Withdrawal in Stages

10 October 2007



Brown to Cut UK Troops in Iraq-Nam to 2,500

Prime Minister Gordon Brown has announced that the UK will have only 2,500 troops in Iraq-Nam in the spring. This is a reduction from the current 5,500 and from the 4,500 expected by Christmas. What happens to the remaining 2,500 is not yet settled, but Mr. Brown has said that the Iraq-Namese will get control of the final province for which the UK had responsibility, Basra, within the next two months. That suggests the Tommies will be gone from Iraq-Nam by 2009. GI Joe must be envious.

The province of Basra is a strategically important one given that the city of Basra is Iraq-Nam’s only real port. The population is largely Shi’ite, and the place is a major ideological battleground for various strains of Shi’ite religious and political thought. One can readily and cogently argue that the faction that runs Basra will be the faction that decides Iraq-Nam’s future.

Without a doubt, the British and the Americans cannot influence which faction that is in the long run. As yesterday’s leader in The Guardian stated, “A ceasefire of forces loyal to the cleric Moqtada al-Sadr, secured by the release from prison of a number of his top militiamen, has been followed by an agreement between the cleric and his main Shia rival, Abdul-Aziz al-Hakim of the Supreme Council for the Islamic Revolution in Iraq. This is not a repeat of Northern Ireland, where talks followed the bombs and bullets largely because the Provisional IRA realised it had more to gain from a political path than it had from a military one. Two Shia militias have called a halt to their military campaign, and Sunni forces in Anbar province have agreed to change sides - for now. But the tap of violence can be as swiftly turned on again. Peace depends on what each group gains politically.”

Mr. Brown, though, is making domestic political calculations as well. Some of his junior MPs believe he lost his nerve over the week-end when he decided not to call a snap election. Constitutionally, he needn’t for a couple of years, but morally, a mandate from the electorate would help. Iraq-Nam looms large in this equation. The majority of the British people never supported the war, but the Labour and Tory parties decided to back the Bushevik’s policy. Voters remember little things like unnecessary wars.

Mr.

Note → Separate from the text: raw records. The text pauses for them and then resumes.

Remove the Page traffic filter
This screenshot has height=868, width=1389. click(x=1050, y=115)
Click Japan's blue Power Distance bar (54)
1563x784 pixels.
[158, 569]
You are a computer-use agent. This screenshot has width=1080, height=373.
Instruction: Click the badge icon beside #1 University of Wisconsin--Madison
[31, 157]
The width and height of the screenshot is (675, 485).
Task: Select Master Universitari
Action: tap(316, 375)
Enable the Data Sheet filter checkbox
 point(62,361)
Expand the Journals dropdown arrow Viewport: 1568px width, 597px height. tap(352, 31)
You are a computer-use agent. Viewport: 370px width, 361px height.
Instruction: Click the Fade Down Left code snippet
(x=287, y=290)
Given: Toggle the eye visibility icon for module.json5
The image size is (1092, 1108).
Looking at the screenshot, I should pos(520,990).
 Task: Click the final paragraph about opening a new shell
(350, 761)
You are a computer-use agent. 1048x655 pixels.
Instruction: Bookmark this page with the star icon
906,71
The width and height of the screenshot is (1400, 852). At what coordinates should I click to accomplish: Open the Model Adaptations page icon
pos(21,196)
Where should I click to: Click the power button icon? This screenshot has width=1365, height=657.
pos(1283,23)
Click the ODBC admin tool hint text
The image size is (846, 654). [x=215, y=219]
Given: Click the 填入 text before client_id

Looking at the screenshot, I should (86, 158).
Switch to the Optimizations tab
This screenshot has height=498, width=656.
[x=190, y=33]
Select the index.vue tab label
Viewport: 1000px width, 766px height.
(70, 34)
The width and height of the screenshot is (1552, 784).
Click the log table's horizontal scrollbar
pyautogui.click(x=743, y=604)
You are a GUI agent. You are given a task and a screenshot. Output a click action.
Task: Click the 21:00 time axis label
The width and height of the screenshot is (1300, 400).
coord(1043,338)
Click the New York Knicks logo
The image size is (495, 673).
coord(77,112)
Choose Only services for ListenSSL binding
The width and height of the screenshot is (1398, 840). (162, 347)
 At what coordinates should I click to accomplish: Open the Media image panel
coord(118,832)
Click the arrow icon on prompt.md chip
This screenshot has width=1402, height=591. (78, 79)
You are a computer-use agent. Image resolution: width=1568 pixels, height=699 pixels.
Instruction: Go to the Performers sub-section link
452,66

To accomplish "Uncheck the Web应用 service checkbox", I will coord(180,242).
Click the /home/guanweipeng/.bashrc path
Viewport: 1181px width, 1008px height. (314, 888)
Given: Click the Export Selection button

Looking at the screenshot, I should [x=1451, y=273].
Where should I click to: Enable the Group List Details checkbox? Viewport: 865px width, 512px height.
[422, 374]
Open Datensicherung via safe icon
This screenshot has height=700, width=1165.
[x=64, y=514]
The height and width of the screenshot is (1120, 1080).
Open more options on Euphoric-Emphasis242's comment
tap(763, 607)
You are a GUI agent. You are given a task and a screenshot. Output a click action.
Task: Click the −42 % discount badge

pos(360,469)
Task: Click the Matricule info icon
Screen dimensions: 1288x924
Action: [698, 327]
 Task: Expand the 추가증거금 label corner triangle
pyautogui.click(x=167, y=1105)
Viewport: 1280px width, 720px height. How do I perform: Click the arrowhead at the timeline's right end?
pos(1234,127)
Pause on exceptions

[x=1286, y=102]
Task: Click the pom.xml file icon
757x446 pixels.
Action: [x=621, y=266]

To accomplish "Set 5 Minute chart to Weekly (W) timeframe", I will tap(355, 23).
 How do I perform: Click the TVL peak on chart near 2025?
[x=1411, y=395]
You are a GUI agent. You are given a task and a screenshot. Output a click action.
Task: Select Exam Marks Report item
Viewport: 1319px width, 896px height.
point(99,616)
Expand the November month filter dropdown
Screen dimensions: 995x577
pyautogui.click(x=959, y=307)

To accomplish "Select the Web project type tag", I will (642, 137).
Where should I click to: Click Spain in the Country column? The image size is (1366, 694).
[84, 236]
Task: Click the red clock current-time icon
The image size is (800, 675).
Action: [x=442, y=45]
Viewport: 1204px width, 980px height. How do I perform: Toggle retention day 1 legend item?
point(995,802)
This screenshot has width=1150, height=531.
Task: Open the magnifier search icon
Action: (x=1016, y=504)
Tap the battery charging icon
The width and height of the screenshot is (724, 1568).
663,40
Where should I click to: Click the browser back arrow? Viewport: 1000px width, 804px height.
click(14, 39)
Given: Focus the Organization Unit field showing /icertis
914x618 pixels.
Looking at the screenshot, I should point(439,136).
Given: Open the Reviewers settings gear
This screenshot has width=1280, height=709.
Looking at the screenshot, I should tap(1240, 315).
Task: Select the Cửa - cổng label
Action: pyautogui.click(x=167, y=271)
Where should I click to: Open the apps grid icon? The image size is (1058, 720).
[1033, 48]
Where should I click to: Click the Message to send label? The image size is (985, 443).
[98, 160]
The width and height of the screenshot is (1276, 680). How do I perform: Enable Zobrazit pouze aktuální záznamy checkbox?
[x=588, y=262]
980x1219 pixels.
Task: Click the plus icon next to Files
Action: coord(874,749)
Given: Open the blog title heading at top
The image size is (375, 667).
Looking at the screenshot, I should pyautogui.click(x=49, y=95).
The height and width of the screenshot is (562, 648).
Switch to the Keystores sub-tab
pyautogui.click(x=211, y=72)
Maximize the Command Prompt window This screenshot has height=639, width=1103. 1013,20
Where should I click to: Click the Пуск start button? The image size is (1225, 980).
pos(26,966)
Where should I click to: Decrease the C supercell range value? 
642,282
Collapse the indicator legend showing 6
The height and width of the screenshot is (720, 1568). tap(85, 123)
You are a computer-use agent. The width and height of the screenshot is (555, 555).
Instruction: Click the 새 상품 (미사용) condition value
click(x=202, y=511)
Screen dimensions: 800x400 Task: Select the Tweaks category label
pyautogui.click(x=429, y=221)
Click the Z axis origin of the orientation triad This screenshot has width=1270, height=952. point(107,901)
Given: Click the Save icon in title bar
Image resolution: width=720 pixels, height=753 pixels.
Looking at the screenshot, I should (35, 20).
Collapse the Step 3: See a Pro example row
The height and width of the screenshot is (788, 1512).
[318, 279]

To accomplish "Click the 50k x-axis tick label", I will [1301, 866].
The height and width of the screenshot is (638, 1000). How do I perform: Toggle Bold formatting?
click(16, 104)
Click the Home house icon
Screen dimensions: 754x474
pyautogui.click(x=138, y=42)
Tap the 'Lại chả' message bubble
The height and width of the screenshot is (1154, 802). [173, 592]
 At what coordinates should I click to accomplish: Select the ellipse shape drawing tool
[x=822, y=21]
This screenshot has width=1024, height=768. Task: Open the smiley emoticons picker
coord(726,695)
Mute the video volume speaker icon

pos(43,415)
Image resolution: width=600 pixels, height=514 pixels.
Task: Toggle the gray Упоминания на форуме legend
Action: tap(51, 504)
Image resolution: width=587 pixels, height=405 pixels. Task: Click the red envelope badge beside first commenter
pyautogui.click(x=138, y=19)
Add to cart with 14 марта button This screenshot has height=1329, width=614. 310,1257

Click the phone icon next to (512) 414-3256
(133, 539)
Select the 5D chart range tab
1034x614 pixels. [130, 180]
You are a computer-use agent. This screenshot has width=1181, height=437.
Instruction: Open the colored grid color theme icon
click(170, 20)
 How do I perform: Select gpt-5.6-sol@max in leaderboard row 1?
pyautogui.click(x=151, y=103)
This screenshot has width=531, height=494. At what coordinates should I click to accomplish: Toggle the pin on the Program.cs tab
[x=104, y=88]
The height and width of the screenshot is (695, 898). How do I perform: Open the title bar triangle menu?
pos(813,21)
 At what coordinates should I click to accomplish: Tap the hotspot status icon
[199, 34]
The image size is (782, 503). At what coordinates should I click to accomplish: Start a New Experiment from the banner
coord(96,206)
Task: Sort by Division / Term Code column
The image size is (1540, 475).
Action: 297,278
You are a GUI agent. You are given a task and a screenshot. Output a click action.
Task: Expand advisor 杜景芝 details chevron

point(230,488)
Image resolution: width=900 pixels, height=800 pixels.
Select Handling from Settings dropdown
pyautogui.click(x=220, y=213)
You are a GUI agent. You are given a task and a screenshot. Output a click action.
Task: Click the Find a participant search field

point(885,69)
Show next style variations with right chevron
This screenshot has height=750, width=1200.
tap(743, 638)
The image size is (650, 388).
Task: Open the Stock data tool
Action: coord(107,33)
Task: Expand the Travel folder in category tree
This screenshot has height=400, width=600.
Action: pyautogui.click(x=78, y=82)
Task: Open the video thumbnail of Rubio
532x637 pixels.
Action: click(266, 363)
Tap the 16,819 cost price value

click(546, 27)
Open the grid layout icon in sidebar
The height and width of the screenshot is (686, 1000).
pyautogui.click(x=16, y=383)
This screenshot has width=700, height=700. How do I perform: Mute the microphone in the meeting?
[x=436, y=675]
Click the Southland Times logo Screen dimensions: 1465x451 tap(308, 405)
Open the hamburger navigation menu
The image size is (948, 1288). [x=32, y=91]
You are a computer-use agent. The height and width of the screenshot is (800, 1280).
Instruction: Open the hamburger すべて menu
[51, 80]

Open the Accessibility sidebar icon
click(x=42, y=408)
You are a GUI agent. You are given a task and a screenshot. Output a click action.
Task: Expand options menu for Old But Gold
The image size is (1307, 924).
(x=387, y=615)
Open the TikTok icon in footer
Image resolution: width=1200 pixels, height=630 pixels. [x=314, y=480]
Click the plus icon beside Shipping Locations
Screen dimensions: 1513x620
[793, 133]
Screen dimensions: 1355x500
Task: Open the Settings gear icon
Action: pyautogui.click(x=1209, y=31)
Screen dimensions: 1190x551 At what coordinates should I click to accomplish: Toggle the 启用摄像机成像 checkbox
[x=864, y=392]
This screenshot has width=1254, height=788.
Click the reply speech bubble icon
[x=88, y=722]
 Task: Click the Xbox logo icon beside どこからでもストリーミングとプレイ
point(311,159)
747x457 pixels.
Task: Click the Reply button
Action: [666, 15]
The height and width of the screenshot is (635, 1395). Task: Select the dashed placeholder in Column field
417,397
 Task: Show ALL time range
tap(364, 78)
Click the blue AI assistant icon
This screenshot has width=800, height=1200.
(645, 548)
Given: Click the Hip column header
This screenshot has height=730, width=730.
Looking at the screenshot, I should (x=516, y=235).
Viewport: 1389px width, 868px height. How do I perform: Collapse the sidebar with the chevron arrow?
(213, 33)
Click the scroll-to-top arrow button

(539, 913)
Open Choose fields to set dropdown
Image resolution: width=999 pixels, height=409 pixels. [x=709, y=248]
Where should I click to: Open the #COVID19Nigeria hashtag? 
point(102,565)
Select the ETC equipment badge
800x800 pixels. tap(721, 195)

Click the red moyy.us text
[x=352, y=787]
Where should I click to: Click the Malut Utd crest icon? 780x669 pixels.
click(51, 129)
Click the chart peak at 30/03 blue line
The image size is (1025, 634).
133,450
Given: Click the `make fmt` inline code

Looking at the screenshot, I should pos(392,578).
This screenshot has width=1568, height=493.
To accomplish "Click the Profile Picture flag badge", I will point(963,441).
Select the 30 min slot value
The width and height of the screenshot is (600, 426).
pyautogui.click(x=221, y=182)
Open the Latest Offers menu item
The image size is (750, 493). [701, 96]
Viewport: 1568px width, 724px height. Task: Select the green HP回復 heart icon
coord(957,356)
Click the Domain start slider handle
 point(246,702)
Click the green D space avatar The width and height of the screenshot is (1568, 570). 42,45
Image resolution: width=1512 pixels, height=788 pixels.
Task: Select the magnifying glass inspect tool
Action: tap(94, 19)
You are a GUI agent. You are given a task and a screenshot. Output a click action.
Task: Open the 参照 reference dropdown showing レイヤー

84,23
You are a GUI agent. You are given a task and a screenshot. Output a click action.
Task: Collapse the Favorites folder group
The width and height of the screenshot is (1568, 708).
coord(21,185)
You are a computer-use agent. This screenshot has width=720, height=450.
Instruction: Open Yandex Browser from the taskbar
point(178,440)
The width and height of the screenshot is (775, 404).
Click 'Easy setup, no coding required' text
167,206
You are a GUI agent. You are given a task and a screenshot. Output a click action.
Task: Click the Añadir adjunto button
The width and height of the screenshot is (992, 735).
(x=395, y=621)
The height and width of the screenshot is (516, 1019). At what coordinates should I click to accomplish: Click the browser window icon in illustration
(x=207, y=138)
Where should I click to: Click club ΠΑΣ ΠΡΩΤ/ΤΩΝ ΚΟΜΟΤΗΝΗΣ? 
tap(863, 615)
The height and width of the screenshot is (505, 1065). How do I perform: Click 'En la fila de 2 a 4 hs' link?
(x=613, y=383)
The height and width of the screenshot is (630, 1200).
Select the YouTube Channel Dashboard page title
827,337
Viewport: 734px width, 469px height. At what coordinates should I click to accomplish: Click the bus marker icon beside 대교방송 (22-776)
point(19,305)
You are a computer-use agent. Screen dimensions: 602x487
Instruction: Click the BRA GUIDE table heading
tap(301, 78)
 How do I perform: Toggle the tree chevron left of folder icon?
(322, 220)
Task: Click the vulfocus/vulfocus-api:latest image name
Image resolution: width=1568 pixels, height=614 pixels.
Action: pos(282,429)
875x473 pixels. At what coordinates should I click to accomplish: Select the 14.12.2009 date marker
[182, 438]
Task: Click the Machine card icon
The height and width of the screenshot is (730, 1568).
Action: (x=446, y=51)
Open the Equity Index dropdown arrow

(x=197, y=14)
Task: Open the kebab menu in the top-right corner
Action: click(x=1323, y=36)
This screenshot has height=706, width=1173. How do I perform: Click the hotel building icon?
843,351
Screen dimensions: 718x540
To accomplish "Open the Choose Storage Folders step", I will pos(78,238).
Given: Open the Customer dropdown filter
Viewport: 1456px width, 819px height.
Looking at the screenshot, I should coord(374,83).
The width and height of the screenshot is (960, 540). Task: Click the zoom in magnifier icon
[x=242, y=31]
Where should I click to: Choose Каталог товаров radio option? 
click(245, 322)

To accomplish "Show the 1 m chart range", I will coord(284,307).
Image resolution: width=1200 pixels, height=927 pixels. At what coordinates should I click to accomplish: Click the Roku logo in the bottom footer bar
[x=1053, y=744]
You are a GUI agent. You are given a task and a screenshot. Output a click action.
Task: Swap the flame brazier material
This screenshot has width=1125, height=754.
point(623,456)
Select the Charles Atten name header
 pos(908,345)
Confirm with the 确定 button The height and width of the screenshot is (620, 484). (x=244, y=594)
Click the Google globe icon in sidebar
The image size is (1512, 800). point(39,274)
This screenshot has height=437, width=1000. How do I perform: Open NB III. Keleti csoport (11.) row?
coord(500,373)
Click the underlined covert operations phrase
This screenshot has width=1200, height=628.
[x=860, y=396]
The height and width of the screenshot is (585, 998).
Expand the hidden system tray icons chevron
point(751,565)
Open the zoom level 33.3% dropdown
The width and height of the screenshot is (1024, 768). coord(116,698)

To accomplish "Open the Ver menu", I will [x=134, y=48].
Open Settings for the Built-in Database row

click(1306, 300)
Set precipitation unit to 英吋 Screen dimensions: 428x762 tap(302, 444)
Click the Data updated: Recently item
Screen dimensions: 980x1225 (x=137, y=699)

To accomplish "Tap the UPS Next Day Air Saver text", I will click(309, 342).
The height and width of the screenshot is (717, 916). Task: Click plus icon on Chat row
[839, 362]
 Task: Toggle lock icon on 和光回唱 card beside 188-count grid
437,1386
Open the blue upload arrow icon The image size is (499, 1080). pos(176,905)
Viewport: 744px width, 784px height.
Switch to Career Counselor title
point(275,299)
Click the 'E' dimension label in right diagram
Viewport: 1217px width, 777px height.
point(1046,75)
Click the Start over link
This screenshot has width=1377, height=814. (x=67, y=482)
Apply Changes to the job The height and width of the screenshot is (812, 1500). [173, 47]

Brown wants to go to the country as the man who ended the British participation in the occupation of Iraq-Nam. Nothing would distinguish him more from Tony Blair than undoing the former PM’s biggest mistake. He also knows that Mr. Bush is gone January 20, 2009 at noon Eastern time. As the lame duck president grows ever lamer, it will become safer to pull out the last 2,500. With the troops out in 2009, with a recovery from the credit crunch and potential recession of 2007-8, and with greater familiarity with the Gordon Brown label, there’s a much better chance that Mr. Brown will lead Labour to victory.